Dies ist schwer vorstellbar, wenn man durch Sarajevo läuft. Die Cafés sind voll, Teenager erhellen die Gassen mit ihren Stimmen, westliche Rucksacktouristen füllen Kaffee- und Süßigkeitenläden und probieren die vielen Spezialitäten des Landes in traditionell gestalteten Restaurants, aus denen romantisch-melancholische Folklore zu hören ist, oder genießen die schöne Natur des Landes. Orthodoxe und katholische Kirchen, Moscheen und eine Synagoge sind in großer Nähe im Stadtkern und es scheint zu funktionieren – die Menschen scheinen sich gegenseitig wieder zu vertrauen. Gastfreundlich und sprachgewandt begegenen die Einheimischen den Touristen. Viele von ihnen waren während des Krieges im Ausland und haben Deutsch oder Englisch gelernt.  Doch nach genauerem Hinsehen fallen die Spuren des Krieges auf – die „Sarajevo Rose“ zum Beispiel durchzieht die Innenstadt. Dabei handelt es sich um mit rotem Harz gefüllte Löcher im Boden, die durch Granatsplitter verursacht wurden. Sie erinnern auf den ersten Blick an Blutflecken. Die Bewohner der Stadt haben sie so gestaltet, um den Krieg und seine Opfer nicht in Vergessenheit geraten zu lassen. Darüber hinaus sind es nicht nur die Denkmäler, sondern auch die Einschusslöcher in den Häusern und eingestürzte Bauten in der Innenstadt, die daran erinnern, dass ein bitterer Krieg tobte.

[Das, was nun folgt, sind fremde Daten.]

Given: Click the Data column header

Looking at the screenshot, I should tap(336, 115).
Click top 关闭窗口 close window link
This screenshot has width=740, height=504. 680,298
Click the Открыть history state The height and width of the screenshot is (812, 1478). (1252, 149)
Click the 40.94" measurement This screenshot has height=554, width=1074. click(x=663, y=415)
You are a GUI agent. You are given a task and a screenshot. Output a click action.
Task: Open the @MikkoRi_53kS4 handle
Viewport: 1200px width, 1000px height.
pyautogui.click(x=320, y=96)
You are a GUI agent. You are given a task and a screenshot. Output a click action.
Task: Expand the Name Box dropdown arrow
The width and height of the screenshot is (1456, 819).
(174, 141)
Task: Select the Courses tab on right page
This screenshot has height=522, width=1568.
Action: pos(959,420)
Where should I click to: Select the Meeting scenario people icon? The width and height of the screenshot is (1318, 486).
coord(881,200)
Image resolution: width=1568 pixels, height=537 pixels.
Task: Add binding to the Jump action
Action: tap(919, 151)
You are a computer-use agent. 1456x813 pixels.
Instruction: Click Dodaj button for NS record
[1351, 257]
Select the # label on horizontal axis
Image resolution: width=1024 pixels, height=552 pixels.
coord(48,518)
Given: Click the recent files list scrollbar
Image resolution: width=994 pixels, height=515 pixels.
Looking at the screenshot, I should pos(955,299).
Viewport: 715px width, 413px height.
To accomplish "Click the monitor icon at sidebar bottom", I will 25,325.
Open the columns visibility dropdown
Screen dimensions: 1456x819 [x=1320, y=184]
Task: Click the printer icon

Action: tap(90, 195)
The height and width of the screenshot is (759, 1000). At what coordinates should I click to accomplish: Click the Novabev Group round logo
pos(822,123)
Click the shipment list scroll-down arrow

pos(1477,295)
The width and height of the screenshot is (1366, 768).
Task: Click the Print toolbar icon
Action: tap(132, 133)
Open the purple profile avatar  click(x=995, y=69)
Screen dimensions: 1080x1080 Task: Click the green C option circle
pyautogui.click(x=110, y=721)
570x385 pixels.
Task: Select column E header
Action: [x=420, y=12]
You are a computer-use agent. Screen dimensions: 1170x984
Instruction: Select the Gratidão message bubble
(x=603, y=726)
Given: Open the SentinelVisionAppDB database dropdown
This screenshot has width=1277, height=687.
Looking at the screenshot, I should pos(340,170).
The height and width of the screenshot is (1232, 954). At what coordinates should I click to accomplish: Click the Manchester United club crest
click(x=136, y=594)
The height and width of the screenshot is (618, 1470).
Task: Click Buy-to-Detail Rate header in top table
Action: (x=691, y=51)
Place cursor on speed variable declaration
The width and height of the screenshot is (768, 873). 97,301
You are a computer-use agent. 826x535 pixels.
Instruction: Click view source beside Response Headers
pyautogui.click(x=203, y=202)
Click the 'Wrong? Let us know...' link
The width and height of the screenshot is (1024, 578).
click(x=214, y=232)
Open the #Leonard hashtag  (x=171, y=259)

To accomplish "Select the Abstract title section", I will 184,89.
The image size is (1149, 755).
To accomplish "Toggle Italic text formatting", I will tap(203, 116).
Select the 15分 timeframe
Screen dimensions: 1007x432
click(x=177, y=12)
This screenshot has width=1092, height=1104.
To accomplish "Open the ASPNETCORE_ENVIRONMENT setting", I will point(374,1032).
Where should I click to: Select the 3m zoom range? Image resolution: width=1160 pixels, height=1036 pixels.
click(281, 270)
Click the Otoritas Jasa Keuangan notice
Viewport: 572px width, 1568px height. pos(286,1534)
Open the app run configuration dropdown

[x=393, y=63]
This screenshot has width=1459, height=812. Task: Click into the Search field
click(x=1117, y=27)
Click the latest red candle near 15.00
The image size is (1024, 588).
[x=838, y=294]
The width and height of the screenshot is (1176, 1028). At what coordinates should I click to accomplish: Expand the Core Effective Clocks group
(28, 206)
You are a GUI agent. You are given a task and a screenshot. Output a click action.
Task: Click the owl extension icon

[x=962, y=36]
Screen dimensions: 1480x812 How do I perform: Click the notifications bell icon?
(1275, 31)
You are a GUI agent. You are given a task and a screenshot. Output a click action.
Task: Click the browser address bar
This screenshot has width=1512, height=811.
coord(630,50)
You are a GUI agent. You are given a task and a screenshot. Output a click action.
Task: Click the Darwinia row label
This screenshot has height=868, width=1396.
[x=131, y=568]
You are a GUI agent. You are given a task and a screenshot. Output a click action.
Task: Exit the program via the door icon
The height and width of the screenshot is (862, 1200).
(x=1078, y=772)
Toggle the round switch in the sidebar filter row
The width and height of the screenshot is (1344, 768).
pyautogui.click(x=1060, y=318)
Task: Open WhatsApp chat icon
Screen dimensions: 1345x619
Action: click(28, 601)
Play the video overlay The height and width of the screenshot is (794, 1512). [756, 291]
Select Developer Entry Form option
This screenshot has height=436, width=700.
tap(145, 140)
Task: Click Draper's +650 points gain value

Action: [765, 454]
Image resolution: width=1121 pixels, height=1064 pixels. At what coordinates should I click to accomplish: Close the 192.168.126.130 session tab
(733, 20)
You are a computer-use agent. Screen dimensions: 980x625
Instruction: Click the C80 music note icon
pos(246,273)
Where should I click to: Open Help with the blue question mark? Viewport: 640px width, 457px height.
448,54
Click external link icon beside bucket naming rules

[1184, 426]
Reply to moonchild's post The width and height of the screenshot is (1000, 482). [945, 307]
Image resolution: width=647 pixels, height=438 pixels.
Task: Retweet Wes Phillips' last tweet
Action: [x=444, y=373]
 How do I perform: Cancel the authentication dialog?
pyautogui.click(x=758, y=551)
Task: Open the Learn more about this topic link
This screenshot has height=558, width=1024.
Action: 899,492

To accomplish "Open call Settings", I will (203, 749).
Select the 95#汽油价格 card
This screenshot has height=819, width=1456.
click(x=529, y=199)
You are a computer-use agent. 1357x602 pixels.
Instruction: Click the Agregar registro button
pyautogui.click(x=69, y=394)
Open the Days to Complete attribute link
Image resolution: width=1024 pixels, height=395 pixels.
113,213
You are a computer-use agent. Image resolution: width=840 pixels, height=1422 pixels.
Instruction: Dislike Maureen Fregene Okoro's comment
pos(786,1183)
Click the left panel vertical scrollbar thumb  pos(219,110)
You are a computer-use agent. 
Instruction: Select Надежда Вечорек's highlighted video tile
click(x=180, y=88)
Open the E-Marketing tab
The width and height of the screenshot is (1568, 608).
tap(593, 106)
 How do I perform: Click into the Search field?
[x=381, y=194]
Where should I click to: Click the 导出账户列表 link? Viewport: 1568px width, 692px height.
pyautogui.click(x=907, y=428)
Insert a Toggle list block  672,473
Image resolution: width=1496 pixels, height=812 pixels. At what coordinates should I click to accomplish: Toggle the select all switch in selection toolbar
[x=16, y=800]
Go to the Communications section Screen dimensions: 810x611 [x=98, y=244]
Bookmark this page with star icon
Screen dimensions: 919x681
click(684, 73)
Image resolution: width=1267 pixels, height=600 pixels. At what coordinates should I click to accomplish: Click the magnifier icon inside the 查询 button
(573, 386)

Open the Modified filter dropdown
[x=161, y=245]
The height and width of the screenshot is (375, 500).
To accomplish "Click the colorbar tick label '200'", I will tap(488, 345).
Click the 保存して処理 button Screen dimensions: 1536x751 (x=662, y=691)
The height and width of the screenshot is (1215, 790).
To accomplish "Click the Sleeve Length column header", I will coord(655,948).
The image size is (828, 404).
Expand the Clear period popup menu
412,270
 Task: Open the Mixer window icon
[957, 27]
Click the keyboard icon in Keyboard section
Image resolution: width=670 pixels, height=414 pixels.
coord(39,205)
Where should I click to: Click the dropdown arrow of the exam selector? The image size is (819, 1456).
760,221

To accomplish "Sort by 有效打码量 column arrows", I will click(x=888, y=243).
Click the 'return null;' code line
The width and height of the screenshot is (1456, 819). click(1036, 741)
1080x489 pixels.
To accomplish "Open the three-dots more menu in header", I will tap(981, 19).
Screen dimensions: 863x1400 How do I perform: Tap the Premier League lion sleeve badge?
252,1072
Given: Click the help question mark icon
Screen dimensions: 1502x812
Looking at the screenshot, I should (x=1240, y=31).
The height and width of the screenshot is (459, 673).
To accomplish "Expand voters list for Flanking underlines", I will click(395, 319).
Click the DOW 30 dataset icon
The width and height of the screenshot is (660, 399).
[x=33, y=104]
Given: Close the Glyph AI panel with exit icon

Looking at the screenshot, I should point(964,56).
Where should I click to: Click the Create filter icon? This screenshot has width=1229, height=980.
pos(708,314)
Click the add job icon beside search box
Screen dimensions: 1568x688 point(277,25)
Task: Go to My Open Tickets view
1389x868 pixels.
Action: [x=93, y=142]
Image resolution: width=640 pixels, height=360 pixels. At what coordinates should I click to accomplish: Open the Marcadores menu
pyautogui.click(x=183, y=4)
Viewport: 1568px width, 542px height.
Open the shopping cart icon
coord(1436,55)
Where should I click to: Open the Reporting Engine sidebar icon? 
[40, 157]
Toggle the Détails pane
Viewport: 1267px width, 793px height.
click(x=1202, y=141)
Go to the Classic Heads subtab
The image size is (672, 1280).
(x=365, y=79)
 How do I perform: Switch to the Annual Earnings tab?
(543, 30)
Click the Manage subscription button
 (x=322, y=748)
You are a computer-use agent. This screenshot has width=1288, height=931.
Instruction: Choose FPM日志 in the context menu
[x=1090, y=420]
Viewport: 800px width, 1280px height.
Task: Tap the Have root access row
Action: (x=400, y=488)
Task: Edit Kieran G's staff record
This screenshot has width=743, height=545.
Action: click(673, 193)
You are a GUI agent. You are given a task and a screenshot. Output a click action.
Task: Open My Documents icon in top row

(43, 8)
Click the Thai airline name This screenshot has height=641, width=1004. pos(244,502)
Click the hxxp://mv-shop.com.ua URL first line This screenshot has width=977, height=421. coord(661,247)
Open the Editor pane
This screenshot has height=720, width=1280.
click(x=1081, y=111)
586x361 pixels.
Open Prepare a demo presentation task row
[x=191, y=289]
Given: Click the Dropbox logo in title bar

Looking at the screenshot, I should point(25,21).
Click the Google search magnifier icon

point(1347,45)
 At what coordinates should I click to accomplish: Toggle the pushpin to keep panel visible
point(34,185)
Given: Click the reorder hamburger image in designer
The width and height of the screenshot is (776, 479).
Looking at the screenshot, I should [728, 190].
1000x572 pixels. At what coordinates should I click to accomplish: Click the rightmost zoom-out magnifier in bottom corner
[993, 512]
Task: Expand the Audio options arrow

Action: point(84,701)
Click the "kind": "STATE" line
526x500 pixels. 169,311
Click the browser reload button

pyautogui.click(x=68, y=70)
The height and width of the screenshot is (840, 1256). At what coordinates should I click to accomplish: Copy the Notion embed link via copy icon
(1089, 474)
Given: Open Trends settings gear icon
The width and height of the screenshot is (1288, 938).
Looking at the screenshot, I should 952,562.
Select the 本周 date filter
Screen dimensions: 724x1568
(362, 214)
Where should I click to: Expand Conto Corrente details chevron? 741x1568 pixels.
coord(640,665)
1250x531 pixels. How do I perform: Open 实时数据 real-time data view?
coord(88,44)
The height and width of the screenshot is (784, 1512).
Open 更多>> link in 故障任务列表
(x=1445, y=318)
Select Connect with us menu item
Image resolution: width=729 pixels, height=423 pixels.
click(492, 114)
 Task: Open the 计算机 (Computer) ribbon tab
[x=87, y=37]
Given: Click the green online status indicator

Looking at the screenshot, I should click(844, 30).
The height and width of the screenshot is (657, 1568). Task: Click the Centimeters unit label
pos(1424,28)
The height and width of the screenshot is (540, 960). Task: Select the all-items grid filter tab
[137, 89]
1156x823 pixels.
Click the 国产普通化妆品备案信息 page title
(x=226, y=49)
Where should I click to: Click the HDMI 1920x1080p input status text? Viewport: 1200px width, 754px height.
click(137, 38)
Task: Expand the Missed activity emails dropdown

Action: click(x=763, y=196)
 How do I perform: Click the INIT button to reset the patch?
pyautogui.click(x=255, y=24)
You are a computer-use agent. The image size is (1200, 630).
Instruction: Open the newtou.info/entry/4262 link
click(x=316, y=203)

Neben den damaligen Konfliktparteien unterzeichneten auch die damals amtierenden Staatsoberhäuper von Deutschland (Helmut Kohl), den USA (Bill Clinton) und Frankreich (Jaques Chirac) den Vertrag von Dayton, der den Konflikt beendete. Seitdem gerät das Land aber zunehmend in Vergessenheit. Die Europäische Union (EU) hat den Friedensnobelpreis erhalten, allerdings wurde außer Acht gelassen, wie wenig damals für die Beendigung des Konflikts getan wurde und welche Konsequenzen dieser für das Land haben können. Heute schert sich die internationale Gemeinschaft kaum noch um Bosnien und Herzegowina – ist das die Art von Kriegsbewältigung für die man die EU ausgezeichnet hat?

Es scheint nämlich noch so, als seien die Folgen noch immer deutlich zu merken – nicht nur die Wirtschaft ist noch stark getroffen, sondern auch die Gesellschaft, in der ethno-nationalistische Maniulation von Seiten der Medien und volkspopulistischer Parteien eine bedeutende Rolle spielen.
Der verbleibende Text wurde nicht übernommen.